Cuarto dermatólogo: Que el riesgo de quitarse cualquier cosa de la piel es un exceso de cicatrización, un queloide. De las cinco  intervenciones, tengo tres queloides bastante considerables. Me mandó un gel de silicona carísimo (del que apenas hay que usar una gota, Dermatix) y me ha ido bastante bien. Tras un par de meses de uso el picor se redujo bastante y los queloides empezaron a aplanarse y ponerse más claros. En los últimos meses he dejado de aplicármela a diario por lo que no noto ya los efectos del principio. O quizá es que me voy a quedar así, con un picorcillo intermitente que a veces resulta bastante molesto y con esas marcas espantosas. También me dijo, o eso entendí, que si pasado un tiempo me seguía picando más de la cuenta se podía intervenir de nuevo y retirar todo el queloide.
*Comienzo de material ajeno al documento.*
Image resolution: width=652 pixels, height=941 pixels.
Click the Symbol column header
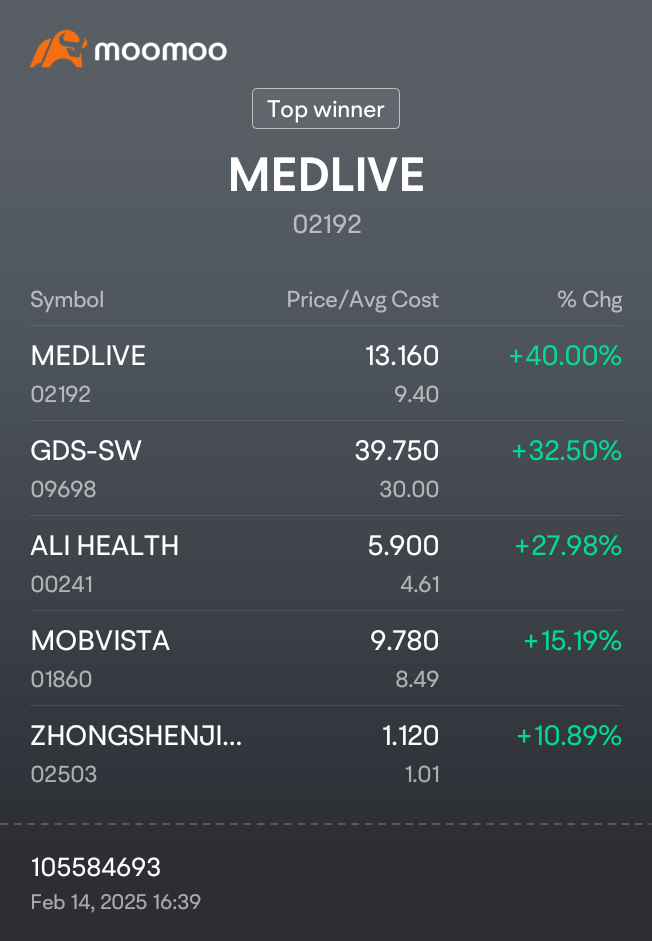tap(67, 299)
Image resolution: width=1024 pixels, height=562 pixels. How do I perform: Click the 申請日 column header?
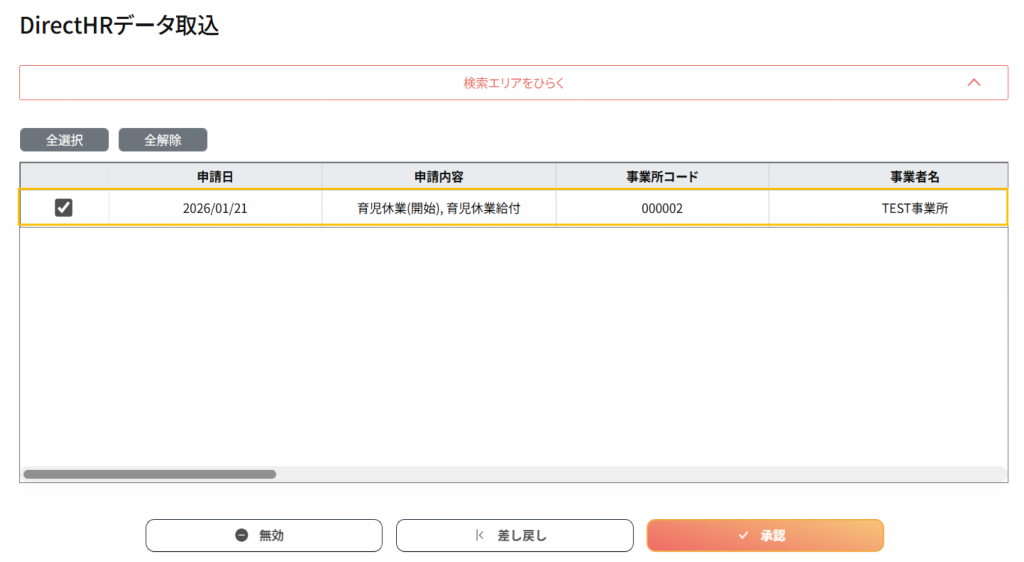pos(215,177)
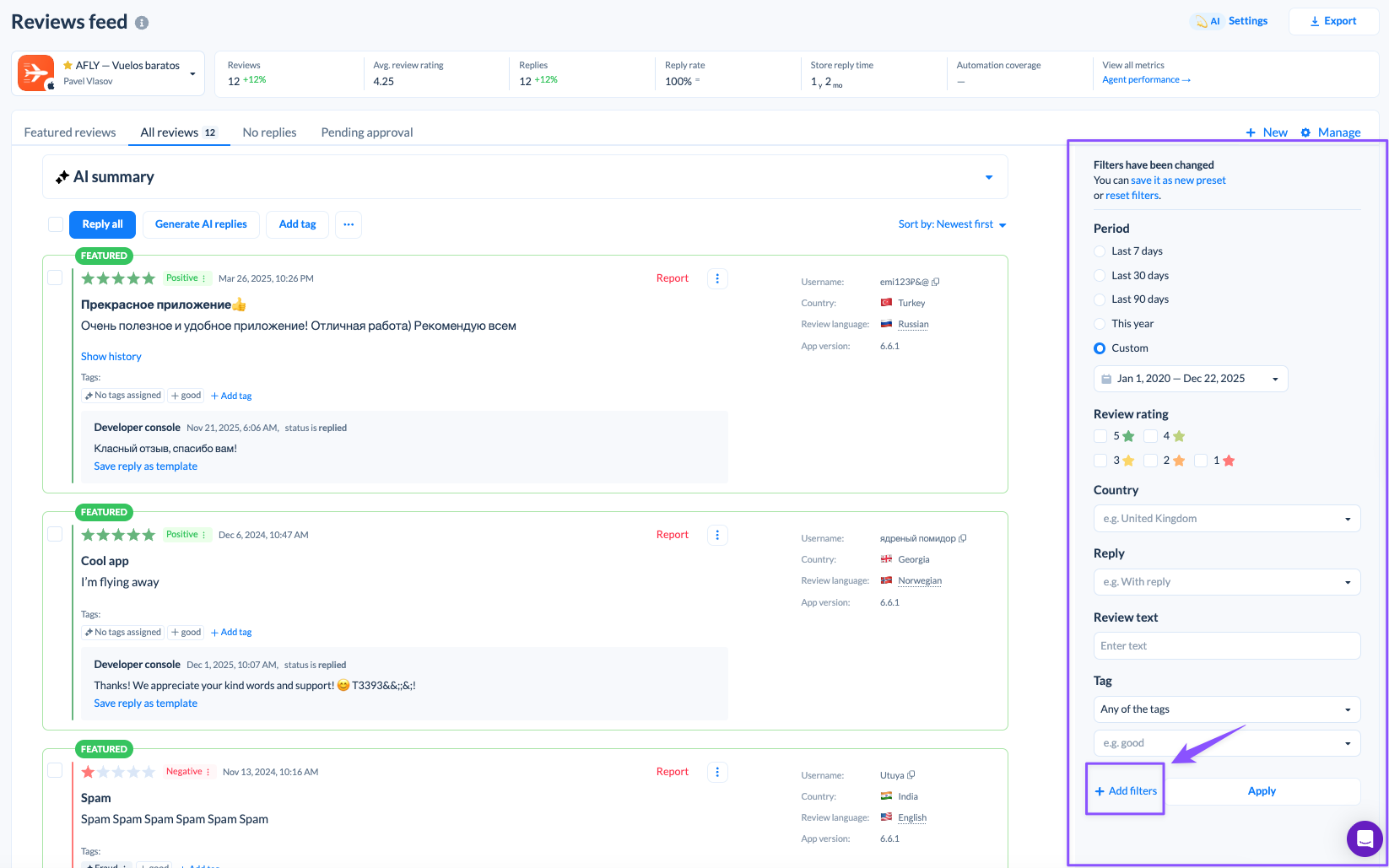Click the Add filters link

[x=1126, y=791]
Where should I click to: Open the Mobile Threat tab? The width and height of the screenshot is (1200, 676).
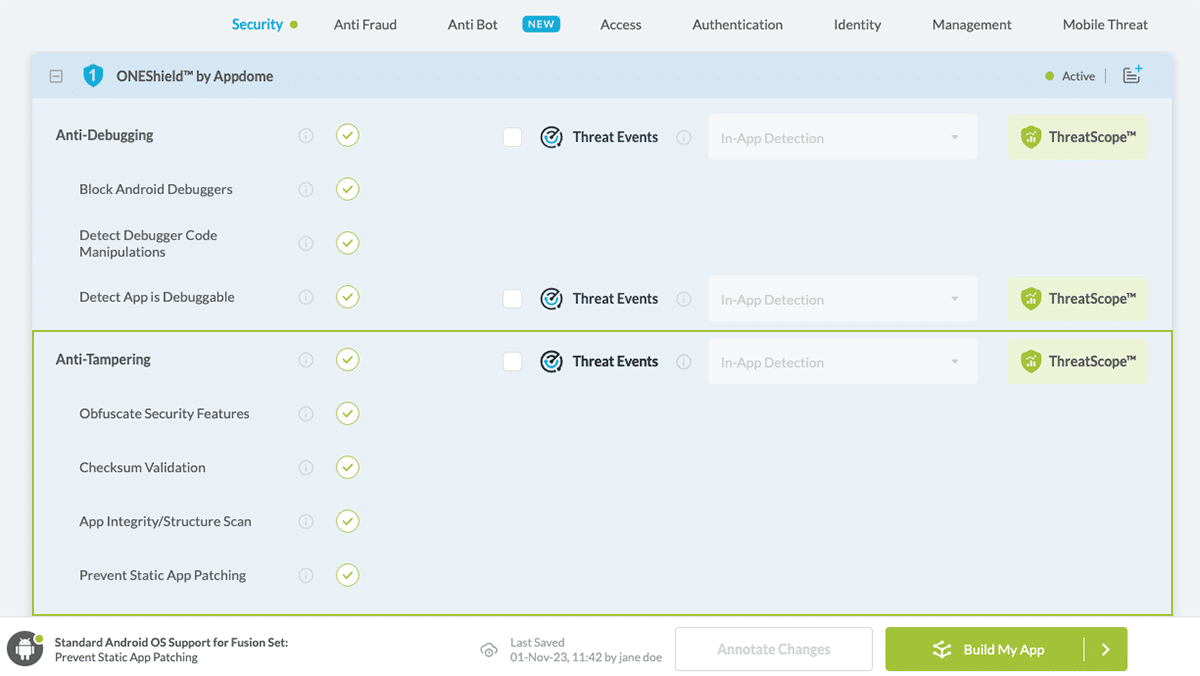(1105, 25)
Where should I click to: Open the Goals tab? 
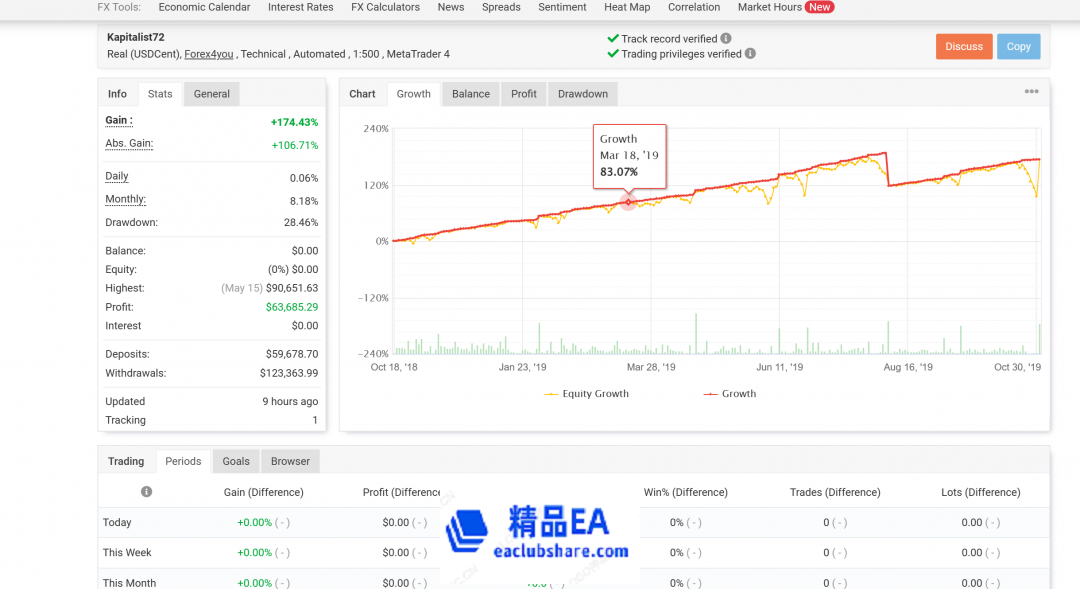pyautogui.click(x=236, y=461)
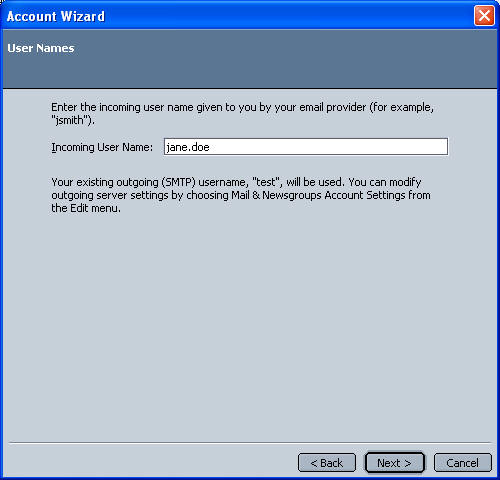Screen dimensions: 500x480
Task: Click the separator line above the buttons
Action: [x=250, y=443]
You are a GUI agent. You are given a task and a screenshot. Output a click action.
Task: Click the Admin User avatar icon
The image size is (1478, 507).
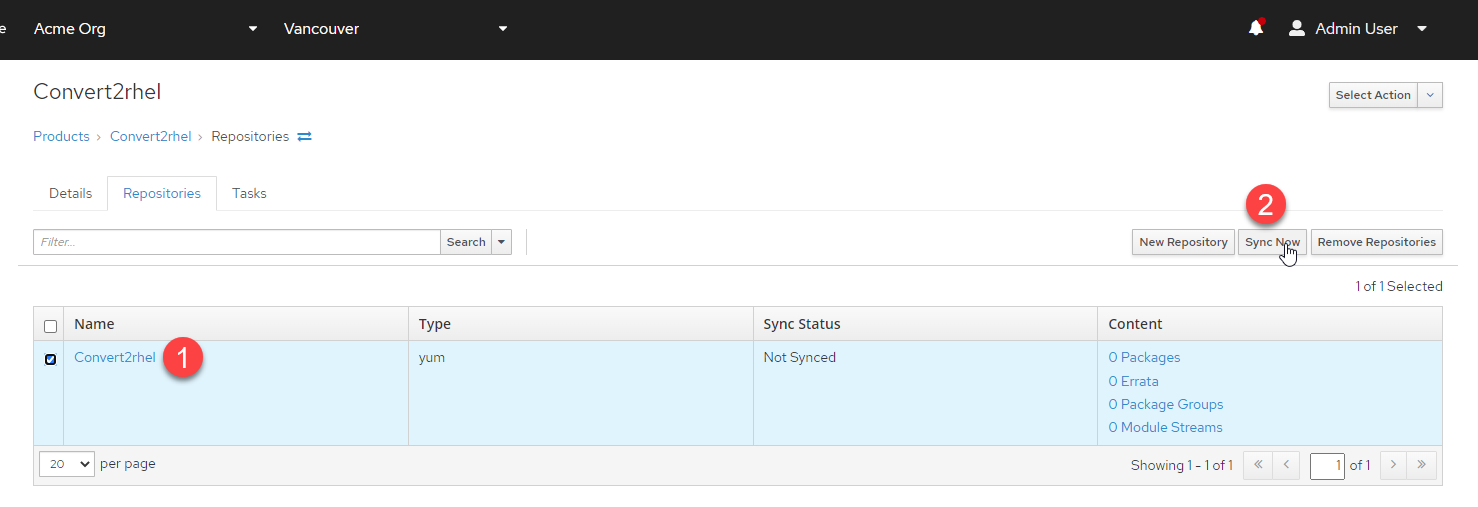click(x=1297, y=29)
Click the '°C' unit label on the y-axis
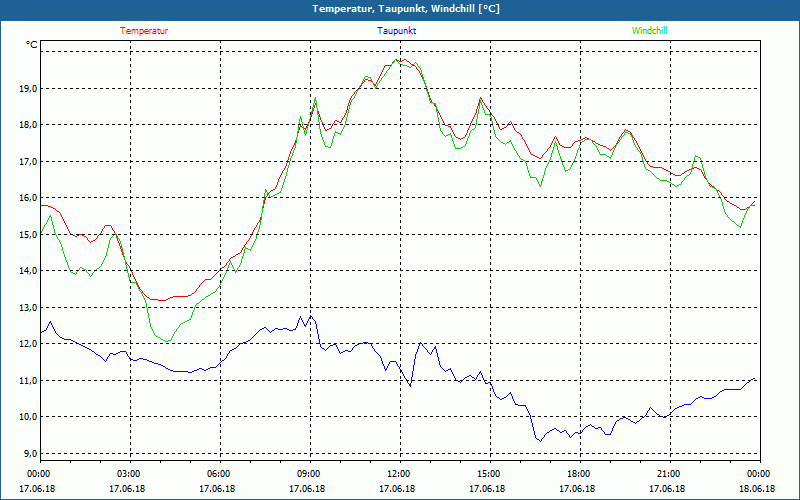The width and height of the screenshot is (800, 500). click(x=32, y=45)
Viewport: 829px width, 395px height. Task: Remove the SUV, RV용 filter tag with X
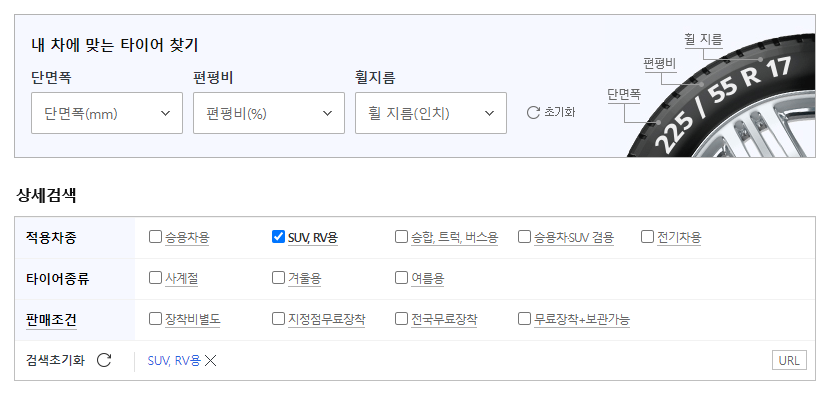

Evidentemente, ni loca prefiero tener ahí unos lunares potencialmente peligrosos pero me quedo con la duda de si realmente debería habérmelos quitado, o de si al quitármelos hicieron algo mal porque ¿cómo se explica que tengo una cicatriz de la cesárea casi invisible y en cambio esto ha cicatrizado tan mal?.

¿Os ha pasado? ¿Conocéis a alguien cuyos lunares se volvieron locos durante un embarazo? ¿Se los quitaron? Ya no hay nada que hacer pero me interesa conocer casos similares y contrastar la información que me dieron. ¿Habéis tenido queloides? ¿Se puede hacer algo con ellos?.